Large Language Model for Science: A Study on P vs. NP
Qingxiu Dong, Li Dong, Ke Xu, Guangyan Zhou, Yaru Hao, Zhifang Sui, Furu Wei
TL;DR
This work proposes LLM4Science, a framework in which large language models act as collaborative peers to accelerate scientific inquiry, using the P vs NP problem as a focal test. It introduces Socratic Reasoning, a modular prompting approach with deduction, transformation, decomposition, verification, and integration to guide LLMs through complex reasoning with self-reflection.

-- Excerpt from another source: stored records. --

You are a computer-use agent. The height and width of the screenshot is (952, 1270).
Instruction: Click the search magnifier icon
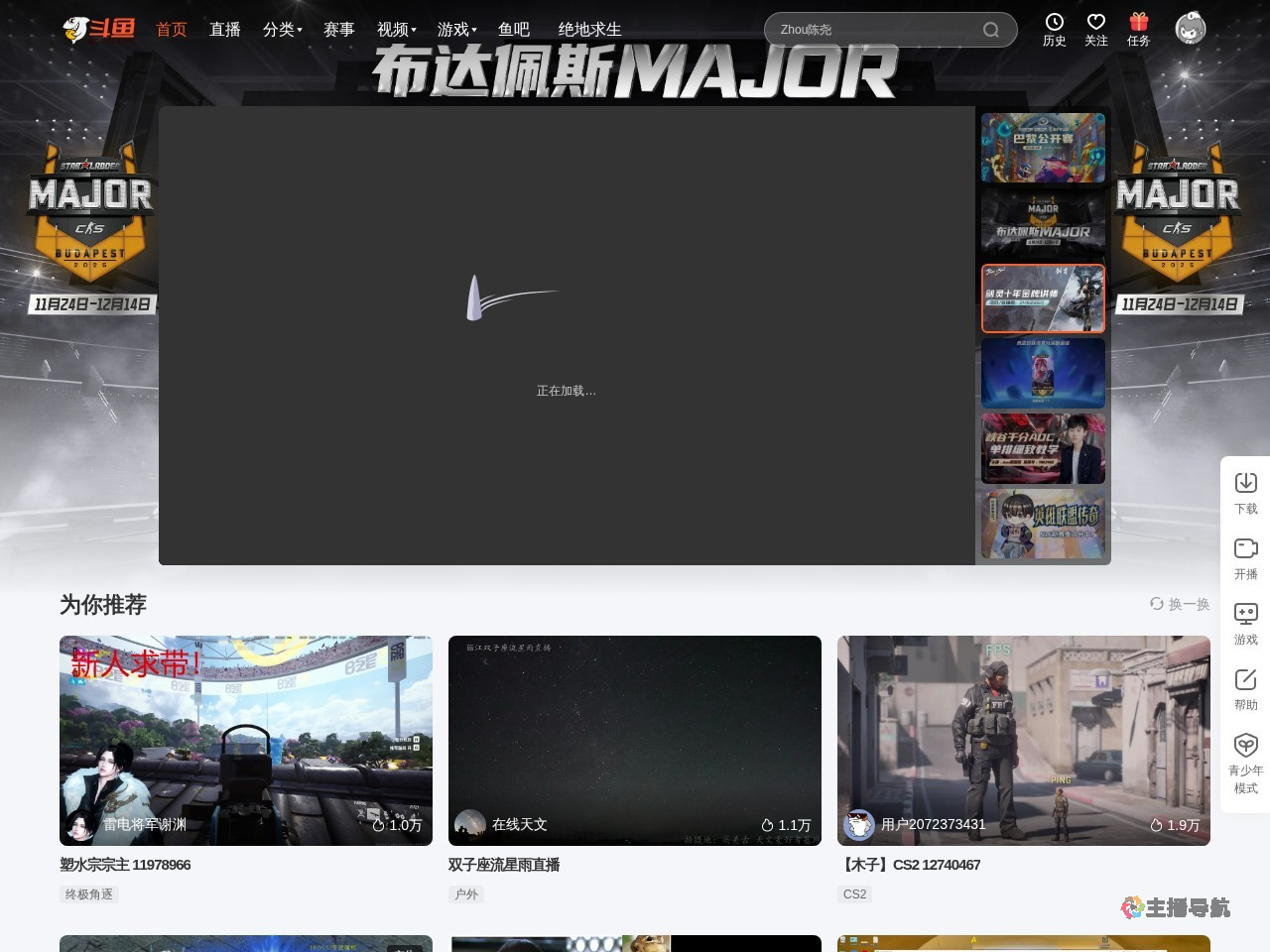990,30
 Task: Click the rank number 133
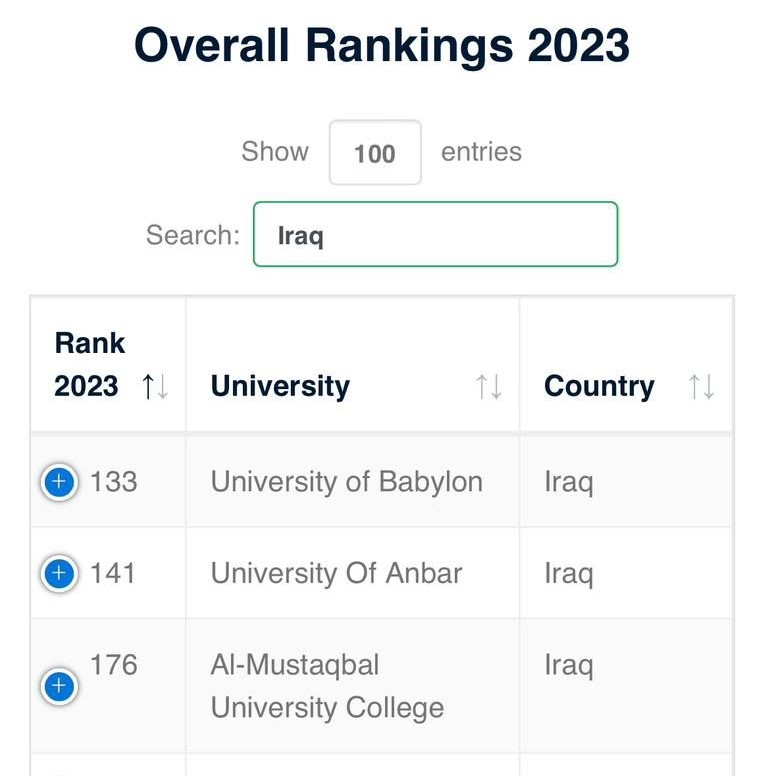pyautogui.click(x=113, y=482)
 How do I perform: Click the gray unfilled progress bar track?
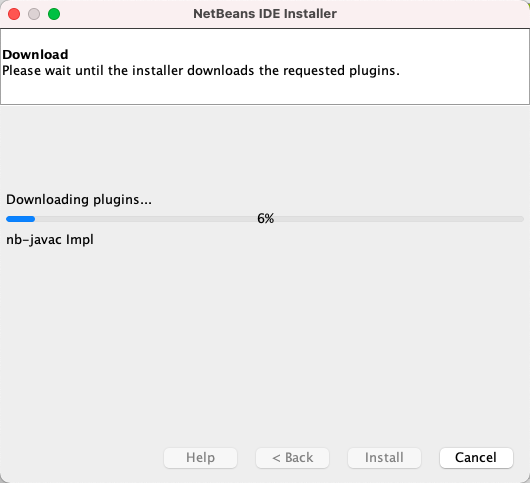point(399,219)
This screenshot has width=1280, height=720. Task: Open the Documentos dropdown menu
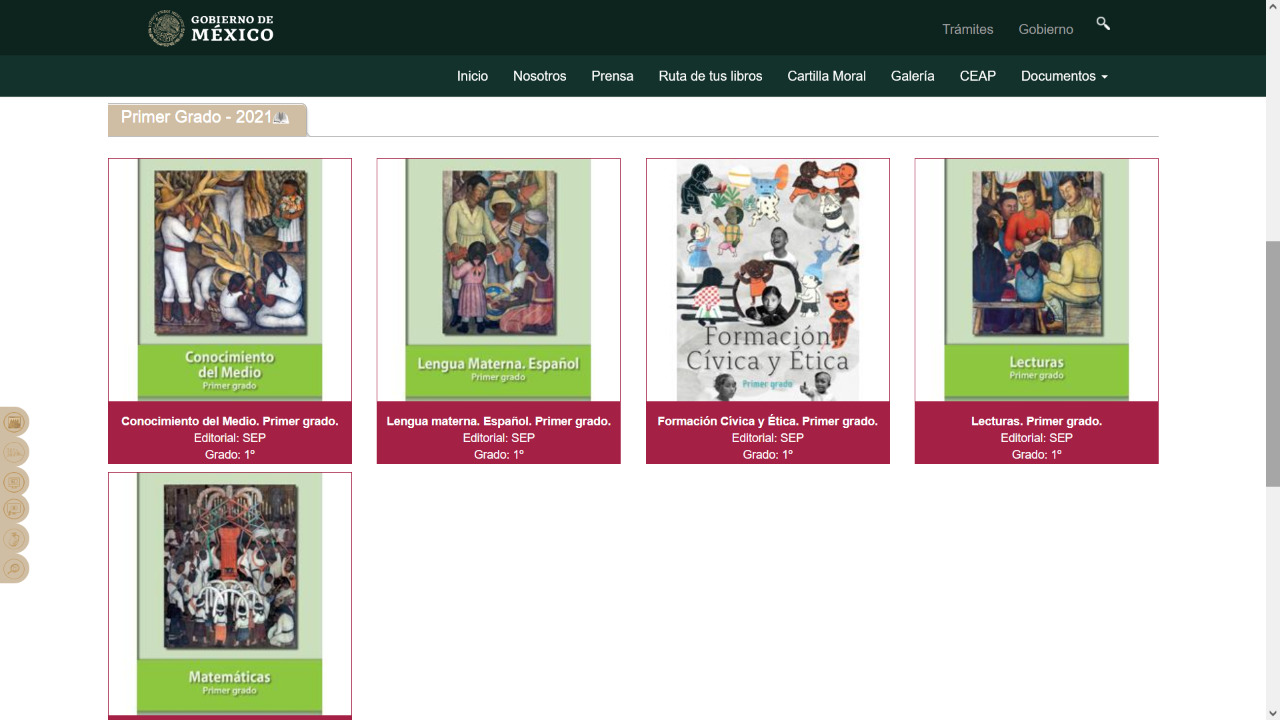pyautogui.click(x=1063, y=76)
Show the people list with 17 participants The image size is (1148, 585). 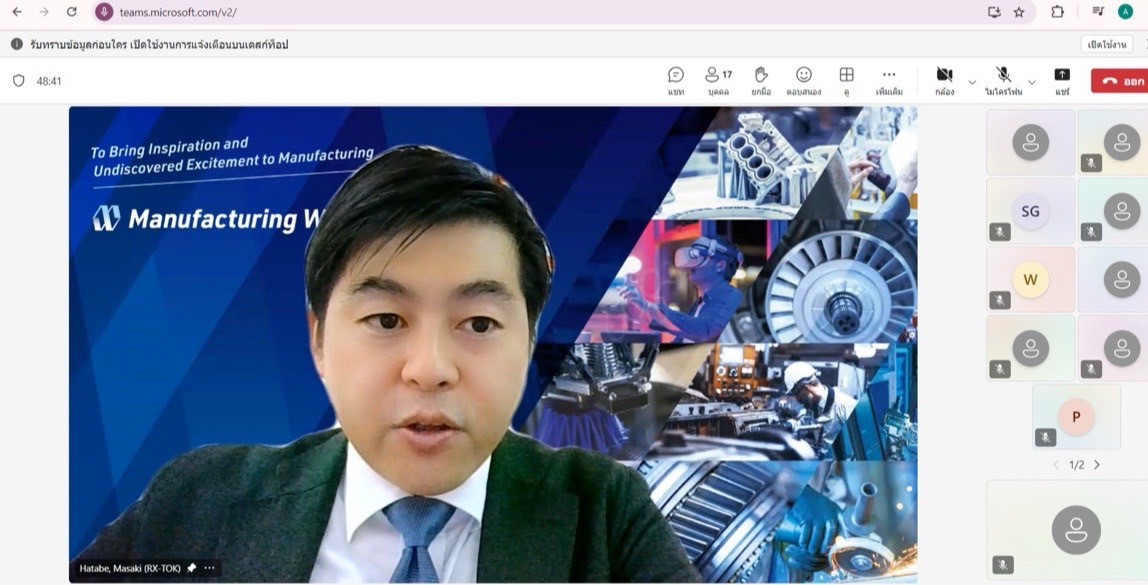718,81
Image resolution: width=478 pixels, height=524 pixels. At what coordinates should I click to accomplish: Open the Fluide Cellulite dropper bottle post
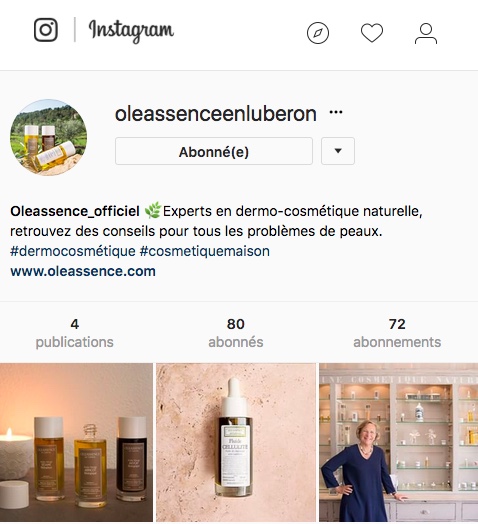(236, 442)
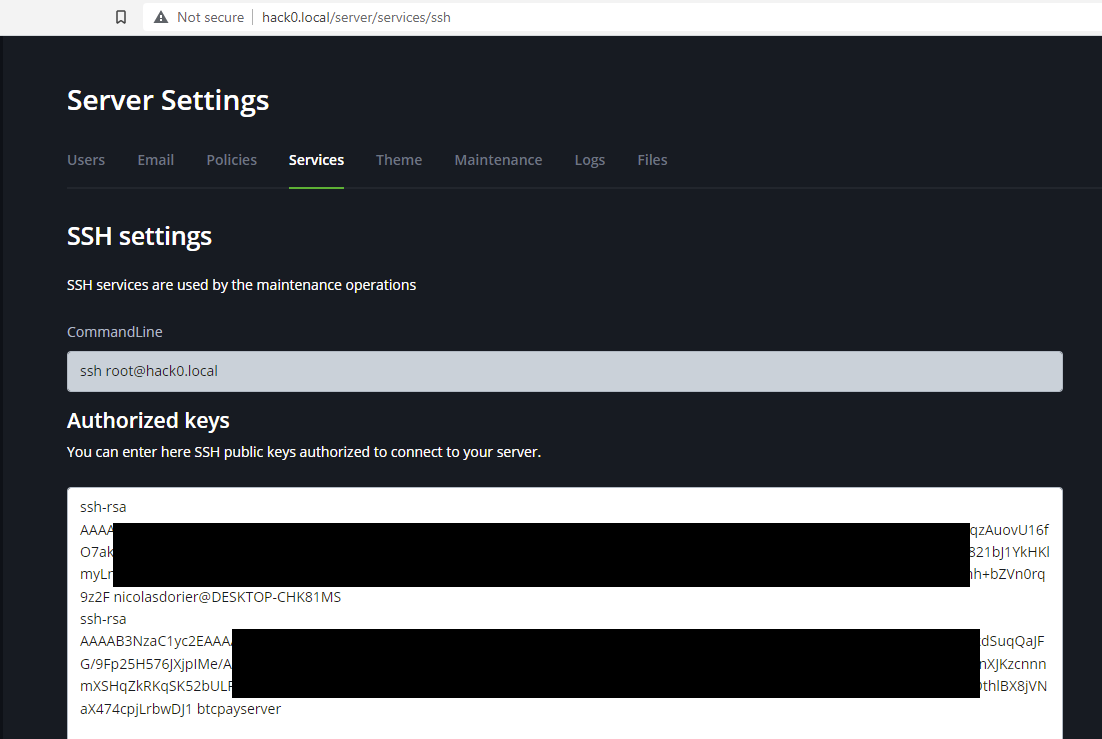Open the Theme settings
The image size is (1102, 739).
point(398,160)
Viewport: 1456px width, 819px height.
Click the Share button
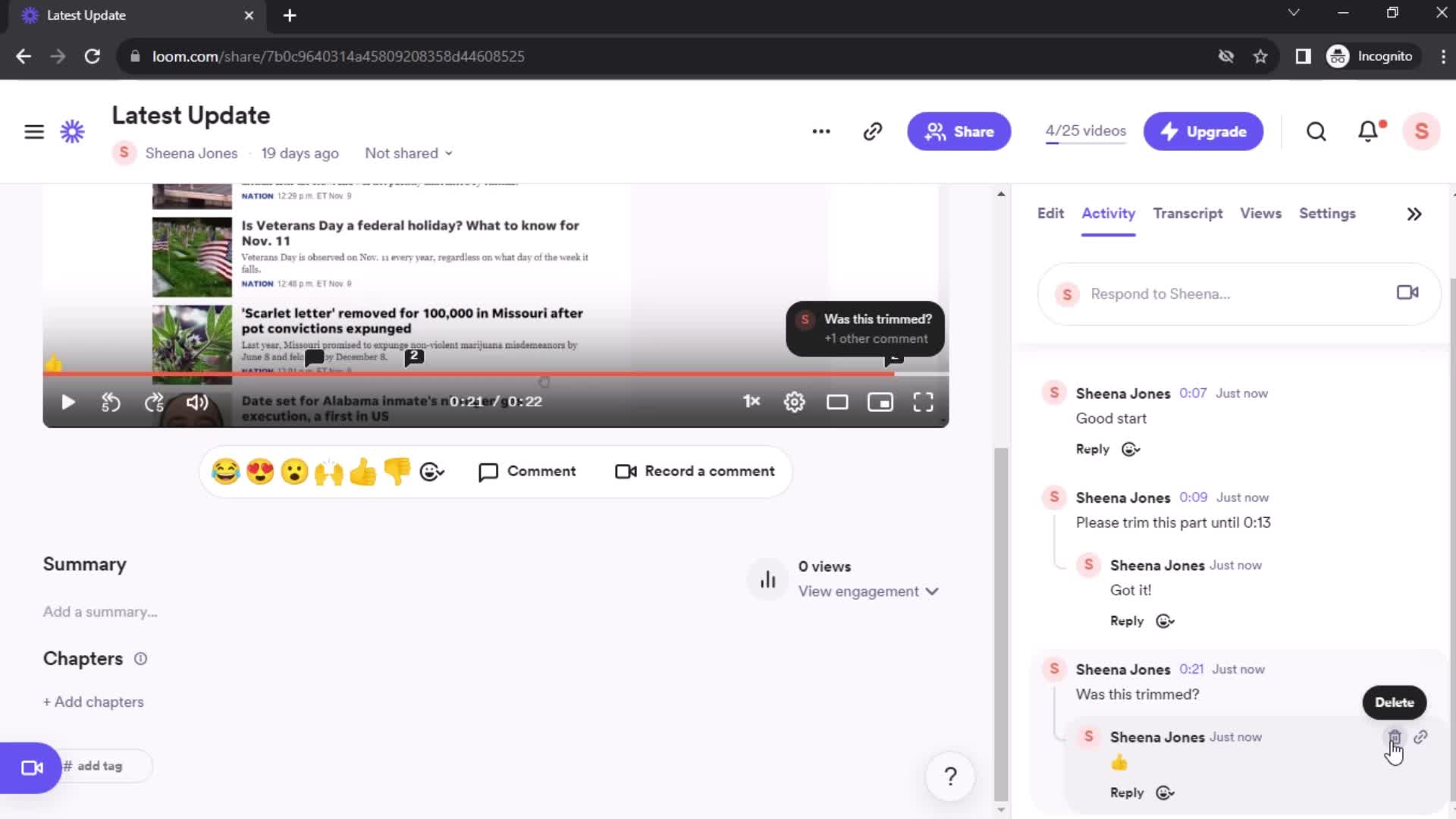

A pilot study with GPT-4 demonstrates the approach can produce a reasoning pathway toward a P ≠ NP conclusion, illustrating the potential for LLMs to explore vast solution spaces and generate novel scientific insights. The discussion elaborates on the broader implications, including the role of AI as an innovation navigator, the balance between general-purpose and task-specific systems, and the cognitive impact of treating mathematics as a native language for AI-assisted discovery.
Abstract
In this work, we use large language models (LLMs) to augment and accelerate research on the P versus NP problem, one of the most important open problems in theoretical computer science and mathematics. Specifically, we propose Socratic reasoning, a general framework that promotes in-depth thinking with LLMs for complex problem-solving. Socratic reasoning encourages LLMs to recursively discover, solve, and integrate problems while facilitating self-evaluation and refinement. Our pilot study on the P vs. NP problem shows that GPT-4 successfully produces a proof schema and engages in rigorous reasoning throughout 97 dialogue turns, concluding "P $\neq$ NP", which is in alignment with (Xu and Zhou, 2023). The investigation uncovers novel insights within the extensive solution space of LLMs, shedding light on LLM for Science.